Always amazed at how foolish many folks are when traveling. Hawaii reinforced that observation many times over.
Many people get island fever, and need to leave, they are small places and the same old thing over and over.
I really do not want to live there, but could I suppose. Same thing in the Florida keys, Virgin islands etc, American Samoa etc. 

I have a bad case of wander lust however.

Regards, 
Tom Barr


----------



## Steve Smith (27 Jan 2010)

Wow Tom, what an awesome place!  Lots of inspiration to be had


----------



## Garuf (27 Jan 2010)

I want to do a scape based on this view so badly!


----------



## zig (27 Jan 2010)

Hard to comprehend that amount of rain, average annual rainfall here generally averages 100cm to 125cm just add an extra 1000cm for the above swamp


----------



## LondonDragon (28 Jan 2010)

Great photos Tom, thanks for sharing, very lucky to visit such places


----------



## plantbrain (29 Jan 2010)

SteveUK said:
			
		

> Wow Tom, what an awesome place!  Lots of inspiration to be had



I've had the good fortune to travel to windly different places, but I'm amazed at plants and scape ideas at each location.
Say here:





Or here, below sea level in the hottest place on earth, or darn near close to it:




Or a swamp spring in Florida:




Hard to argue the beauty of each ecosystem.

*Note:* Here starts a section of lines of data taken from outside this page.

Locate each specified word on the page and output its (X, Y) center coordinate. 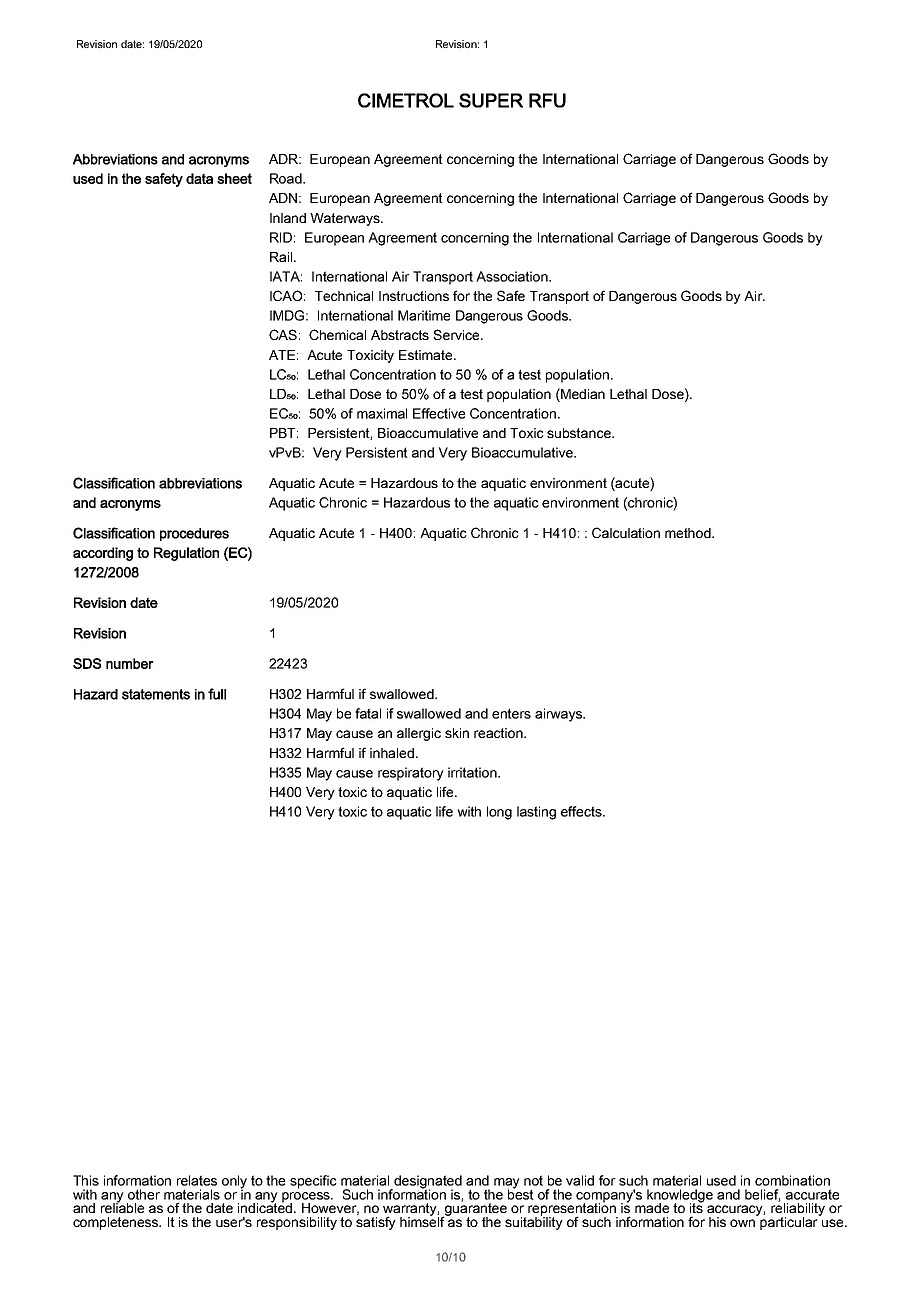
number (130, 663)
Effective (439, 413)
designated (427, 1183)
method (689, 533)
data (199, 178)
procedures (194, 534)
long (499, 813)
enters (511, 713)
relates (197, 1180)
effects (582, 811)
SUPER (491, 100)
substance (580, 433)
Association (513, 276)
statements (156, 694)
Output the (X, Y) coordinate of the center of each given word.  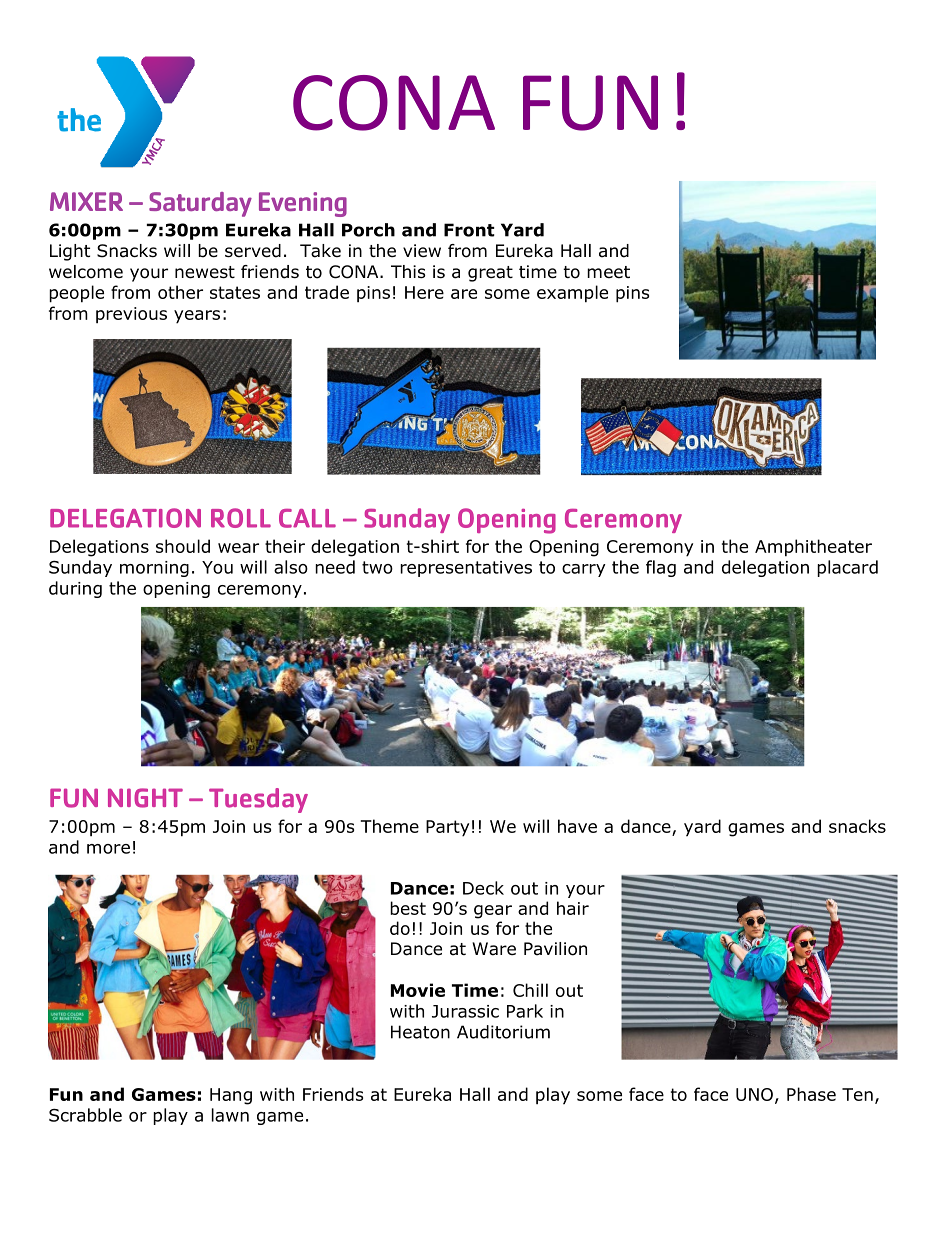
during (75, 589)
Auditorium (503, 1032)
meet (608, 272)
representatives (466, 569)
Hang (231, 1096)
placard (847, 568)
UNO (754, 1094)
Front (469, 230)
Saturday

You can also look at the smaller scales:





Garuf: the girlfriend made the same comment when she saw the upturned _ohia_ root pinwheel.
There where many like this all over the place.
Same for Florida for the swamp cedar in some of the plant fest locations I take folks.

I had to smack some folks for going too crazy and wild.
One tried to pick up a baby armadillo, they carry the Back Death.
Tried to run off with all this wood etc. A few small things is one thing, but not from these places nor from places that are inaccessible.

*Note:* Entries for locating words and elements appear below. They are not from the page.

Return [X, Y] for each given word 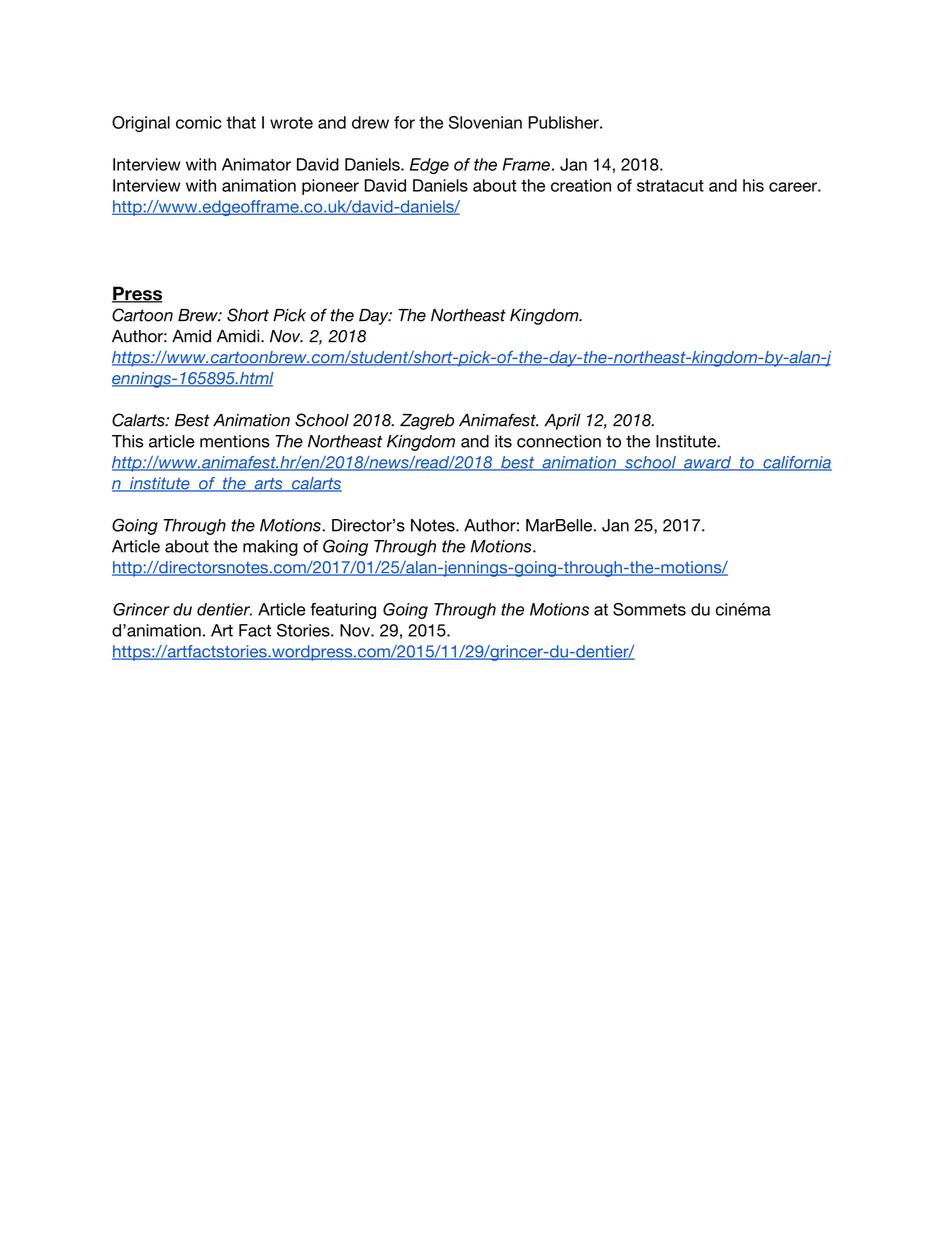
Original [141, 124]
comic [199, 122]
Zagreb [427, 422]
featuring [343, 611]
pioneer [330, 187]
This [127, 441]
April [562, 422]
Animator [256, 164]
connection [559, 441]
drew [370, 122]
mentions [235, 441]
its [503, 441]
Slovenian [485, 122]
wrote [291, 123]
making [270, 548]
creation [581, 185]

Needs to be careful and friendly to nature and no to mention, legal  

Yes, more rain than any of us can really imagine. The cloud forest in the tropics are amazing.

Regards, 
Tom Barr


----------



## Garuf (29 Jan 2010)

Tom, the plant fest, when is that? I'm planning on backpacking in the us this summer.


----------



## John Starkey (29 Jan 2010)

Some very good inspiraional shots there,the place looks well nice,
regards,
john.


----------